Text extract.
____________________

Because their lives matter to God.

All these lives are precious to God.

So what can you do?

1. Repent from diminishing people.
That means stop seeing them as less-than-precious. Search your heart regarding your own attitude toward others. Do you consider some as less-worthy to be image-bearers? Turn from sin to surrender. See things God’s way, embrace it, and adopt it as your own. Get off the intellectual bench and recognize all lives are precious to God and change your attitude wherever need be. Go through the categories: Do I have racist feelings? Do I have sexist feelings? Do I feel ill-will toward homeless, immigrants, addicts? Or how about this: Do I consider a gay man’s life any less important to God? Do I harbor hatred toward a transgendered person?

Here's the minefield we're in: many voices (even some "Christian" ones) are urging us to compromise. On the one hand we are urged to soften the Bible's definition of sin. We must not. On the other hand (and just as harmfully) we are urged to shrink from the Bible's call to love. We must not. On either side of Christ's hard way there are ditches of sinful compromise. What it means to be Christian is to be like Christ. Regardless of what culture says, be it the media or Hollywood or political pundits or someone at work or your parents or neighbors or anyone else. We obey Christ. That means truth AND love.

Check this out: In Ephesians chapter 4, Paul tells us that God gave leaders to equip you for ministry and to build up the church...
14so that we may no longer be children, tossed to and fro by the waves and carried about by every wind of doctrine, by human cunning, by craftiness in deceitful schemes. 15Rather, speaking the truth in love, we are to grow up in every way into him who is the head, into Christ, Speaking the truth in love. 

We do not compromise truth. Sin is sin. BUT WE ALSO DO NOT FAIL TO LOVE. If you claim to be a Christian, and there are people who you can’t love, you need to repent.

____________________

Dataset section.
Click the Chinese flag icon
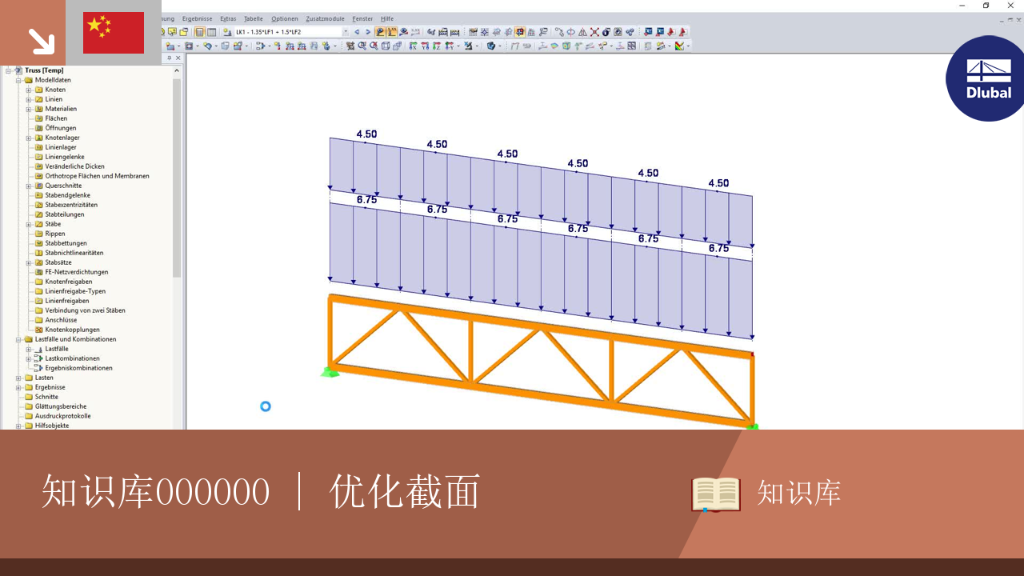[114, 33]
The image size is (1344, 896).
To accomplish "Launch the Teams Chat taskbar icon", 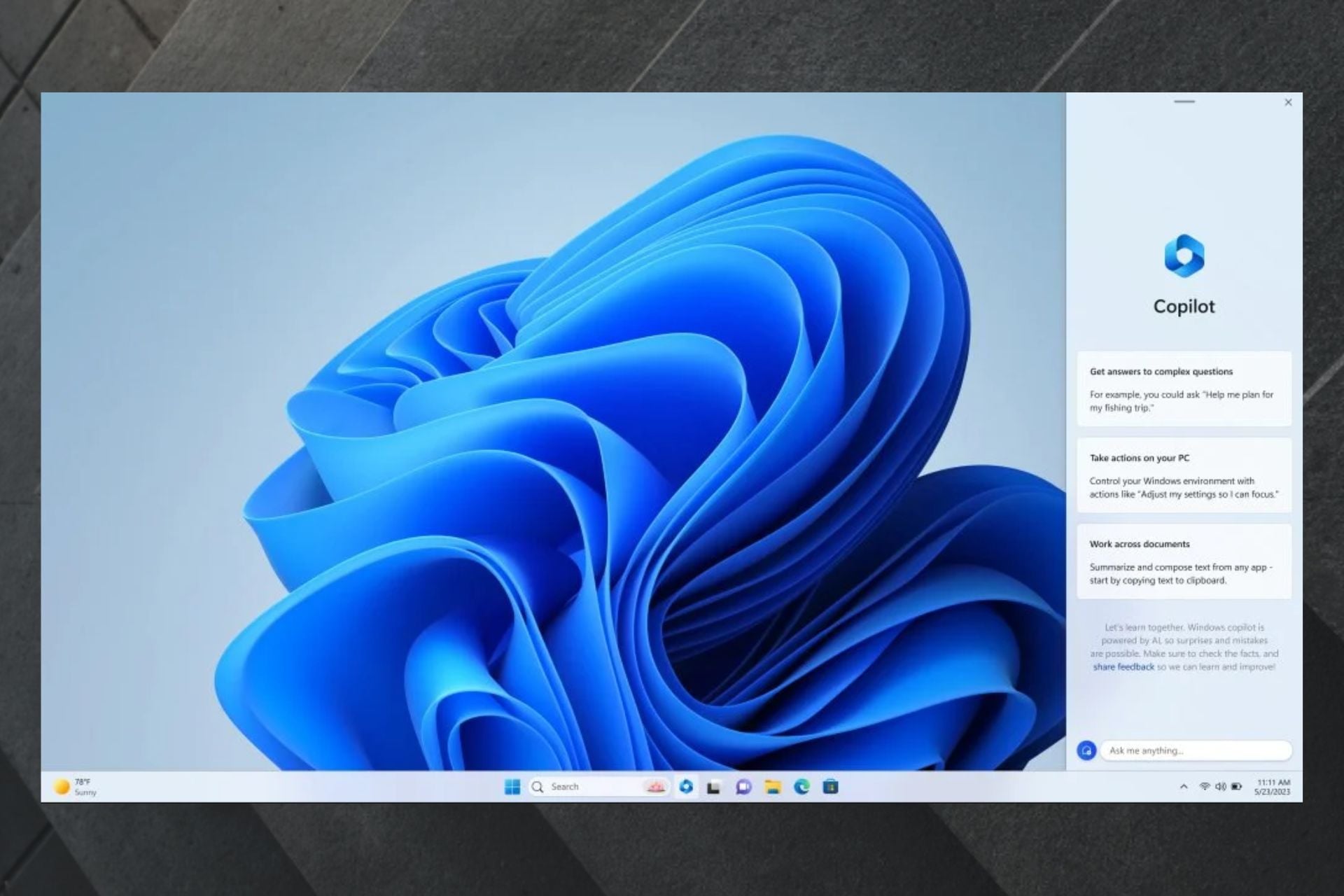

____________________

Short problem 1. In the sermon excerpt, why does the speaker say believers must refuse both to soften the Bible's definition of sin and to shrink from its call to love? Answer in one to three sentences.
Short problem 2. Quote the sermon excerpt from "14so that we" up to and including "truth in love.".

Reply 1. Being Christian means being like Christ, and obeying Christ means holding to both truth and love. Giving up either one lands a person in one of the ditches of sinful compromise on either side of Christ's hard way.

Reply 2.
14so that we may no longer be children, tossed to and fro by the waves and carried about by every wind of doctrine, by human cunning, by craftiness in deceitful schemes. 15Rather, speaking the truth in love, we are to grow up in every way into him who is the head, into Christ, Speaking the truth in love.